Smart Bidding for Smart Homes: Multi-Market Electricity Trading

Abstract

\indent The 2021 Texas blackouts exposed the vulnerability of ERCOT’s deregulated electricity grid to extreme weather and price volatility, and these risks intensify with climate change, electrification, and rising electricity demand. At the same time, residential distributed energy resources (DERs)—rooftop solar, home batteries, and electric vehicles—are becoming more widespread and capable of providing valuable grid flexibility. Virtual Power Plants (VPPs) aggregate these resources to bid into wholesale markets, but typically rely on opaque, automated platforms that offer users little visibility or control. As a result, most households lack tools to understand or optimize their DERs for financial benefit. This thesis presents a transparent, data-driven framework that enables household DERs to actively participate in ERCOT’s two-settlement electricity market, where day-ahead bids must anticipate uncertainty in real-time prices and solar generation. We combine probabilistic forecasting with two-stage stochastic optimization to model household market decisions. Quantile LSTM (QLSTM) models, trained on historical price and solar data, generate scenario-based forecasts that feed into a two-stage optimization model capturing DER dynamics, including battery degradation, EV availability, and flexible load scheduling.
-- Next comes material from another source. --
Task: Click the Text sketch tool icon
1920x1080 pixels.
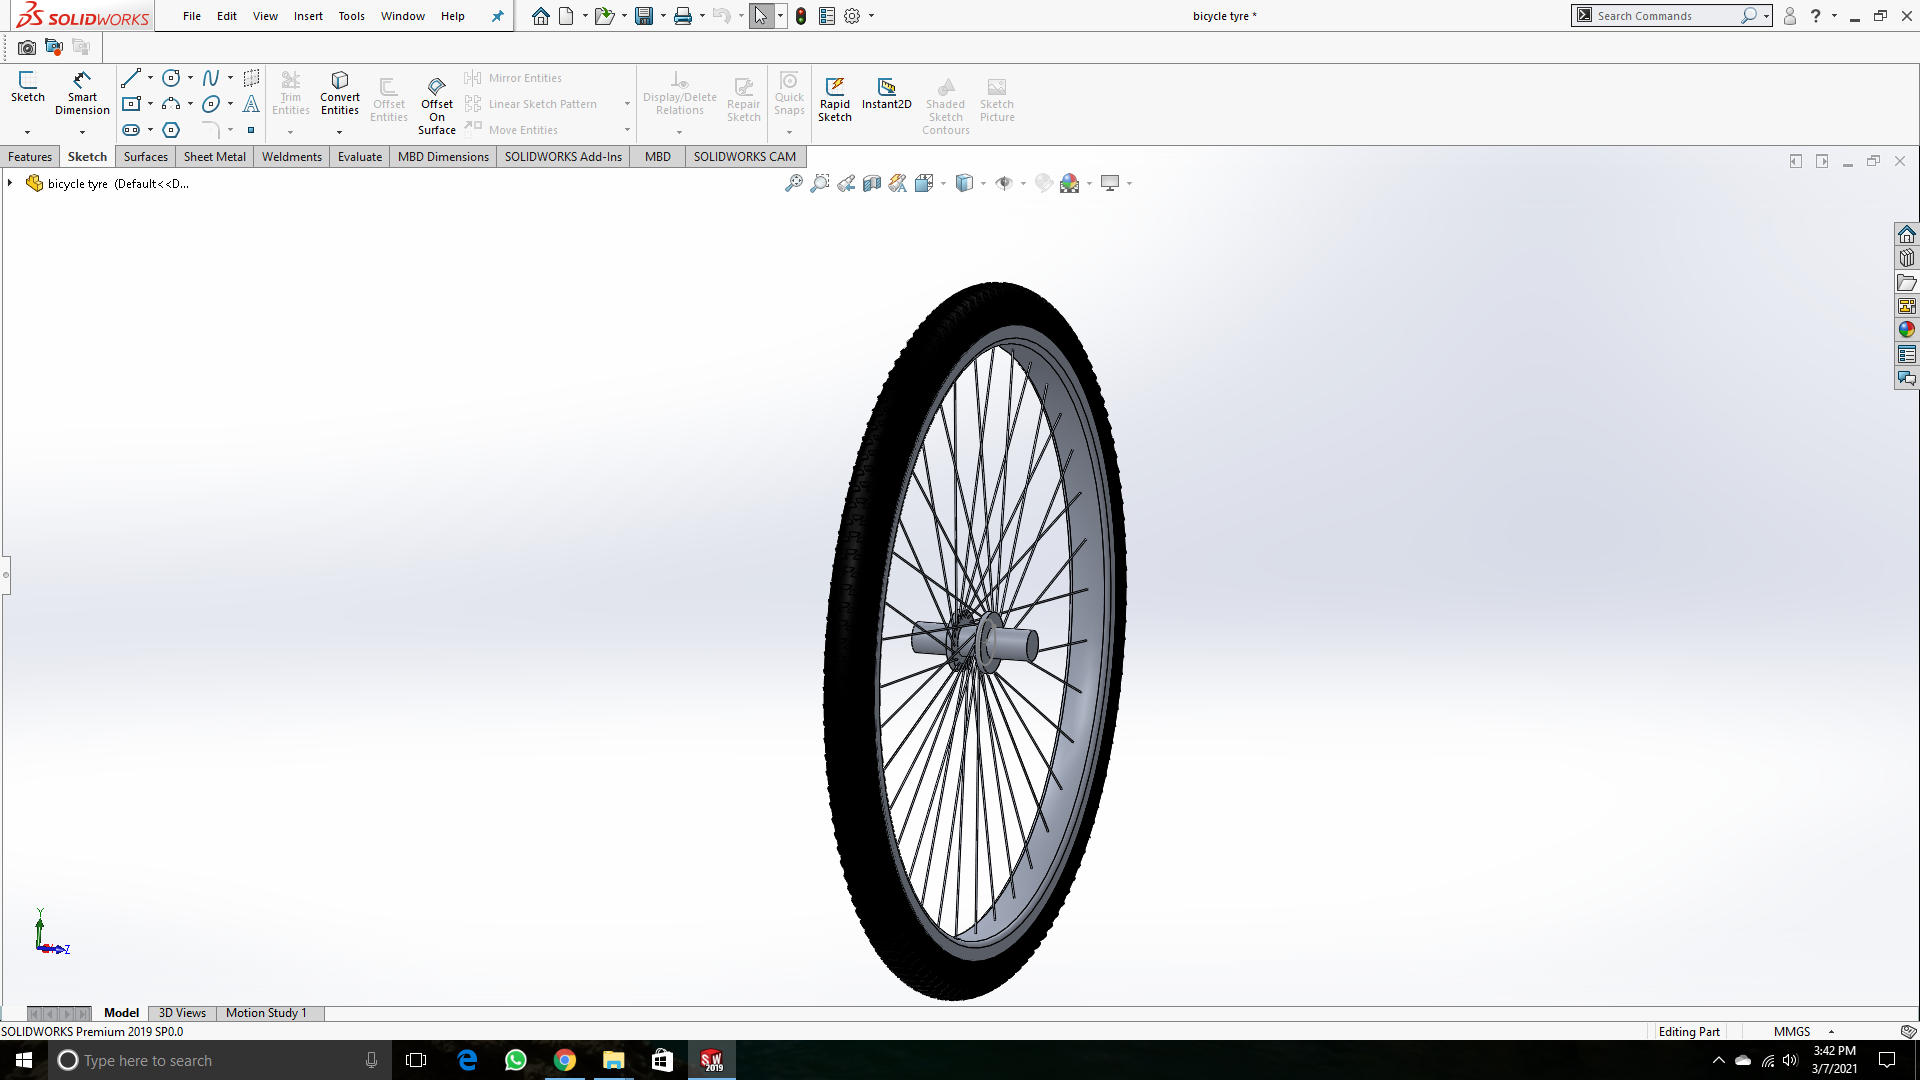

To align forecasts with downstream outcomes, we fine-tune the QLSTM using a decision-focused learning (DFL) loss that minimizes regret in the two-stage problem. Simulations across four Texas cities and three levels of residential load profiles show that the baseline predict-then-optimize strategy consistently recovers most of the profit achievable under perfect foresight, while DFL improves robustness under volatile conditions. This work demonstrates how machine learning and optimization approaches can empower households to participate meaningfully in electricity markets by offering a user-centric alternative to DER optimization and supporting a more distributed, resilient, and responsive energy grid.